New research suggests that having a firmly held religious belief can provide a sense of increased purpose in life among those who are socially disconnected.
The findings, which were published in the Journal of Personality, indicate that religion can be one way that individuals cope with the reduced sense purpose in life that is associated with loneliness.
“My program of research broadly looks at different ways people can cope with feelings of social disconnection,” said study author Todd Chan, a Ph.D. Candidate at the University of Michigan.
“This paradox of feeling socially disconnected has always interested me: To feel less disconnected, people would ideally increase or improve their social contacts and sense of belonging, but this is not always a feasible solution given that an inherent part of social disconnection is that people have poor relationships or feel rejected.
“Intertwined with the problem is that other people are (or are perceived to be) unsupportive or unavailable,” Chan explained. “Thus, rather than just suggesting that people need to ‘get out there’ and socialize more, I became interested in examining ways people can cope with feelings of disconnection when other people may not be appealing or available.”
“One way may be leveraging non-human relationships. Previous research has shown that people who are socially disconnected are more likely to see human-like qualities in things like God and pets, but it is largely unclear whether this view leads to better outcomes in the face of social disconnection.”
The researchers analyzed data from 19,775 American adults who had participated in three nationally-representative studies. They found that individuals with low levels of social connection tended to report lower levels of purpose in life. However, among these socially disconnected individuals, religiosity predicted higher levels of purpose in life.
“People provide purpose. People who feel like they belong and well supported by their friendships consistently have a higher sense of purpose and direction in life, and people lose purpose when they feel socially disconnected,” Chan told PsyPost.
“However, our research here shows that having a belief system that ‘substitutes’ for some of the functions of human relationships, like feeling valued and supported by God, may allow people who feel disconnected to restore some of this purpose that social relationships would normally provide. This compensation may benefit people who are disconnected over time.”
“Interestingly, being religious when you are already socially connected confers minimal additional benefit for people’s sense of purpose in life. The main benefit appears to be when people feel disconnected and need to leverage the reassuring tenets of religion and their relationship with God.”
Religion can provide a sense of increased purpose, but it’s not an entirely adequate substitute for social interaction.
“Although our current research suggests that religion and God may compensate for some of the purpose that social relationships would otherwise provide, it did not restore purpose to a level comparable to that of people who feel socially connected,” Chan explained. “Regardless of religiosity, people who feel socially disconnected report much lower levels of purpose in life than people who feel socially connected.
“Leveraging God and religion may be a way of coping with disconnection in the interim that is better than nothing, but these results certainly do not suggest that people should rely upon religion or God for purpose over people.
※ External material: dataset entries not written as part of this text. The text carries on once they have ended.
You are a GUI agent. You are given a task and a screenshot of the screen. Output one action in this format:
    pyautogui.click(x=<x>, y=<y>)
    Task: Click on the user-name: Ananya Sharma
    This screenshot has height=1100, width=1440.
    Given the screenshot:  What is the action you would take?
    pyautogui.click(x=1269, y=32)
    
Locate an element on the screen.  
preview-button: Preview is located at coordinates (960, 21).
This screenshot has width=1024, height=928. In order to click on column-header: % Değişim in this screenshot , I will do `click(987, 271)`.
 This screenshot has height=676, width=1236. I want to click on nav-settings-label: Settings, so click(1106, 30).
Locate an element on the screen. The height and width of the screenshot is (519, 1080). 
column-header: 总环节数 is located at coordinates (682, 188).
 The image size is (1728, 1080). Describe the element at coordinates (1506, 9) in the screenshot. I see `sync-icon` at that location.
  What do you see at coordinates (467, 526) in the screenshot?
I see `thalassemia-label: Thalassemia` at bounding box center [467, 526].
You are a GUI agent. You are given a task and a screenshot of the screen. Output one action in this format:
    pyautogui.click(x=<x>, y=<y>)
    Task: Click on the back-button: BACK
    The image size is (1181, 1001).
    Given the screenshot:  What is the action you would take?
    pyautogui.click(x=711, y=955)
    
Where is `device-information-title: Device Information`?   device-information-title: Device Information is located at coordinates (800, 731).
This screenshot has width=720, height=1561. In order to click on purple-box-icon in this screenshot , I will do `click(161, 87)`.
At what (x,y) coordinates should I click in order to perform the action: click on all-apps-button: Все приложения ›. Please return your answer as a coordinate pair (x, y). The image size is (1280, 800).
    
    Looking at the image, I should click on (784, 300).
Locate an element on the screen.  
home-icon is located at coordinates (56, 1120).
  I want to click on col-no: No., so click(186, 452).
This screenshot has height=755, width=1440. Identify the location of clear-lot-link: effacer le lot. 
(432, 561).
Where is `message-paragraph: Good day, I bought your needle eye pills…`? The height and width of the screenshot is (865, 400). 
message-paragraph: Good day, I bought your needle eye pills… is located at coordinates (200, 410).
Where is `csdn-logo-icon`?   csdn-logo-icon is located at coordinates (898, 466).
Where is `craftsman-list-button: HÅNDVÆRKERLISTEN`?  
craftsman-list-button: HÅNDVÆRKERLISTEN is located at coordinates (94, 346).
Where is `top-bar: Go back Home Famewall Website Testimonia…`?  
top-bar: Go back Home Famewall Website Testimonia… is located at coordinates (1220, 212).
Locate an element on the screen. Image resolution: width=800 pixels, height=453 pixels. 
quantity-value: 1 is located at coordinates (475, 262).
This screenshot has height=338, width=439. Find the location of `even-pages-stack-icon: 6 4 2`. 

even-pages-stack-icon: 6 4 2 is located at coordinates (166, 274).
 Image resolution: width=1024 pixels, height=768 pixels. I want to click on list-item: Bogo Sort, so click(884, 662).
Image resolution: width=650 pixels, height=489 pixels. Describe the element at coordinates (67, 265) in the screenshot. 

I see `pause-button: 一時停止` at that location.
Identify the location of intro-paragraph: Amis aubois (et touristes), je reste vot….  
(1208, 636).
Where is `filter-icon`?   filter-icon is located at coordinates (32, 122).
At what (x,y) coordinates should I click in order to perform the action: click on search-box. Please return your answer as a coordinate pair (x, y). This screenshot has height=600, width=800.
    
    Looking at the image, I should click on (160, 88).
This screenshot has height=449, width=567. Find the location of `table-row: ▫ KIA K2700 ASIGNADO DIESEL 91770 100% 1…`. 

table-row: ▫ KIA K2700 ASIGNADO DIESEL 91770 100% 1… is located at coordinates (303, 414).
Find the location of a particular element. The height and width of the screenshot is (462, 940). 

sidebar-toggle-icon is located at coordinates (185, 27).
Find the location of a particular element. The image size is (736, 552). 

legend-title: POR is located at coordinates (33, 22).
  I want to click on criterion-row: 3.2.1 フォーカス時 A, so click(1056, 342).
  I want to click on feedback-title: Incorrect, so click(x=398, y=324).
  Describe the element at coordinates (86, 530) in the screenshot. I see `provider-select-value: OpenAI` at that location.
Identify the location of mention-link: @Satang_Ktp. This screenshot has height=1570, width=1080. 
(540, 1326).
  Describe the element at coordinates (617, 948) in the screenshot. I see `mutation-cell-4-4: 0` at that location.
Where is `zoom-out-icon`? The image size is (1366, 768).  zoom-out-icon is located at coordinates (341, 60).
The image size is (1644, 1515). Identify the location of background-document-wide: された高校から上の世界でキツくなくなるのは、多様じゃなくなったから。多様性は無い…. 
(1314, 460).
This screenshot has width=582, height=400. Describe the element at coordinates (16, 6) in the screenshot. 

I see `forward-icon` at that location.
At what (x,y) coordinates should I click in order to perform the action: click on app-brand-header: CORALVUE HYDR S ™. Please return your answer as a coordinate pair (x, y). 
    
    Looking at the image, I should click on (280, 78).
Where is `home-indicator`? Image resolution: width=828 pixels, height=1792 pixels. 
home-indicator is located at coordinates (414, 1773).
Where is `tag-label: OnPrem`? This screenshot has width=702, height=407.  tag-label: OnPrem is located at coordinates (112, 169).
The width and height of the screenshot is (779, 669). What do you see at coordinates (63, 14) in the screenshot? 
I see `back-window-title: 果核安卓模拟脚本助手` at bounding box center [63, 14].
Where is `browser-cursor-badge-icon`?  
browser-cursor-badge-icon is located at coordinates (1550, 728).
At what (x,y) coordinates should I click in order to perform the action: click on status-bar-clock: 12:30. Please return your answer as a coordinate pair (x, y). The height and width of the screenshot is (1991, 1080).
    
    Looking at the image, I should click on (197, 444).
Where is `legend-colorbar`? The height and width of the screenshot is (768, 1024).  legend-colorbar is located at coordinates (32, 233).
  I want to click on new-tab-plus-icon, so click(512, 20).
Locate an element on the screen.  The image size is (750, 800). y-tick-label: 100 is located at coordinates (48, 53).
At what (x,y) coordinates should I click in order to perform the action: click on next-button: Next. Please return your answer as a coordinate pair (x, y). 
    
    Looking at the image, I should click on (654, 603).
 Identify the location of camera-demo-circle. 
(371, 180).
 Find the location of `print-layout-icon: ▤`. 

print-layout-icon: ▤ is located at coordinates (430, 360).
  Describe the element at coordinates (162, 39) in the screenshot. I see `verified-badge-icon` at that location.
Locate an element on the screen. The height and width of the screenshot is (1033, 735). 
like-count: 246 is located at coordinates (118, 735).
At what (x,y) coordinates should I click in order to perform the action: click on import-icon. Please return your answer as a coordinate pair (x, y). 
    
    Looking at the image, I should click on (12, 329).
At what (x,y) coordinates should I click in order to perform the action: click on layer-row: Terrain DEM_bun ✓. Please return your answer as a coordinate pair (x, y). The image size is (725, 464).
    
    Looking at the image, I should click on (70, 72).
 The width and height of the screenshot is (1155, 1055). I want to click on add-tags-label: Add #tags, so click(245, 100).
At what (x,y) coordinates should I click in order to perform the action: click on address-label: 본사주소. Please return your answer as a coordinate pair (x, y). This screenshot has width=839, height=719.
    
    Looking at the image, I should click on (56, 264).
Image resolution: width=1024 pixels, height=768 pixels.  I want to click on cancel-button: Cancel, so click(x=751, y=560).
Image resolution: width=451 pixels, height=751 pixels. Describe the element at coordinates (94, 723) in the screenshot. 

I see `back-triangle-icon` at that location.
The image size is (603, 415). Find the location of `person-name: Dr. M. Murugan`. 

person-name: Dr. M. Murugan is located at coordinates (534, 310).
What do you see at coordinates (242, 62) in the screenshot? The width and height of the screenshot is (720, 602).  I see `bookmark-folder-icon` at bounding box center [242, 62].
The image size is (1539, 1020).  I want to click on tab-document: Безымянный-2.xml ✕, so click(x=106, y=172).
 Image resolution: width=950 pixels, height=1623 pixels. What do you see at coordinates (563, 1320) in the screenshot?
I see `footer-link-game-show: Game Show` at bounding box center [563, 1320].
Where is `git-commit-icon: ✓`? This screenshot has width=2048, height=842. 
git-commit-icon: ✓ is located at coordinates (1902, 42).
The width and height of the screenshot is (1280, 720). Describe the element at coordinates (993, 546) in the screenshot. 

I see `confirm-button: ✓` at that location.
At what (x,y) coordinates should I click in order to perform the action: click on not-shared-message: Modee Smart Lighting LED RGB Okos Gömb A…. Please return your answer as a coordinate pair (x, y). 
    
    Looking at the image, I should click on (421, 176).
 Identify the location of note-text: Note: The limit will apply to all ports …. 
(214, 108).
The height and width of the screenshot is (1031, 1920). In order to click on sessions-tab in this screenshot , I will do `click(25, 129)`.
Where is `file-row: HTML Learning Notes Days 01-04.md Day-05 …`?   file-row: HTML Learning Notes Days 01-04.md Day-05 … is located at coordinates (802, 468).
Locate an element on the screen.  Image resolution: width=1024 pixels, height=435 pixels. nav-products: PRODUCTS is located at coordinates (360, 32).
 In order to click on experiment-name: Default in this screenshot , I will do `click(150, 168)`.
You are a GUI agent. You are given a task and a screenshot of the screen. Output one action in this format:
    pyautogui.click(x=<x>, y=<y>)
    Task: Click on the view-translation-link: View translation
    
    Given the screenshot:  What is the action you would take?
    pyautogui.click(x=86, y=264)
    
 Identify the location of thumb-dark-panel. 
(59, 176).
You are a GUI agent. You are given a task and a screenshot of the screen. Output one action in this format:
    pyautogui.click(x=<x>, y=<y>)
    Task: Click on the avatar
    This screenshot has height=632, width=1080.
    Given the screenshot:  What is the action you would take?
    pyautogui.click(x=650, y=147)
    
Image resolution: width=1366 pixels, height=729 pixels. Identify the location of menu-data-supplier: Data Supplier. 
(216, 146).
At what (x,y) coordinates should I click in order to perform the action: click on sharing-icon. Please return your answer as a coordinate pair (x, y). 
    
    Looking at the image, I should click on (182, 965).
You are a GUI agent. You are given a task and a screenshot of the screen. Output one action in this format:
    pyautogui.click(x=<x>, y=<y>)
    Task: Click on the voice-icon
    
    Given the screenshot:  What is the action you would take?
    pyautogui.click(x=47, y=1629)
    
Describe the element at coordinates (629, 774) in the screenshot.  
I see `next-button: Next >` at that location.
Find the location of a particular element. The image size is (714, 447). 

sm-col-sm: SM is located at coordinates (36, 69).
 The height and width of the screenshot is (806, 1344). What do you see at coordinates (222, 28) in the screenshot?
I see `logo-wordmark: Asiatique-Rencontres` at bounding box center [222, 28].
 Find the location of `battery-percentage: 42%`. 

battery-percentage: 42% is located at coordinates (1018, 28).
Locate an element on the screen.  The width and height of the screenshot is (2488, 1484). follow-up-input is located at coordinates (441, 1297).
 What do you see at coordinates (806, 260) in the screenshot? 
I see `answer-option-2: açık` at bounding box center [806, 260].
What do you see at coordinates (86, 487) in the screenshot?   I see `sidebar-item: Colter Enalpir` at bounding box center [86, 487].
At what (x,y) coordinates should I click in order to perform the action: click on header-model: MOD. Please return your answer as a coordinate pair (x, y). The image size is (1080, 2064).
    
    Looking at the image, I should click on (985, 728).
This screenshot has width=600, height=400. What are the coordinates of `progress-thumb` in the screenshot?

Quality human connections are still a primary and enduring source of purpose in life.”
“Further, we compared individuals who were high vs. low in religiosity. It remains unclear how people who do not strongly believe in God can alternately compensate for lost purpose when they feel socially disconnected by using other non-religious belief systems,” Chan told PsyPost.
“It may seem striking to some people that a sense of purpose is driven so centrally by social relationships, compared to things like one’s career. Purpose is future-oriented and motivational, where people feel that future goals and directions are significant and worth pursuing. However, these strivings are invariably intertwined with other people. We pursue goals with other people, with the help of other people, or in favor of other people.”
The study, “When God is your only friend: Religious beliefs compensate for purpose in life in the socially disconnected“, was authored by Todd Chan, Nicholas M. Michalak, and Oscar Ybarra.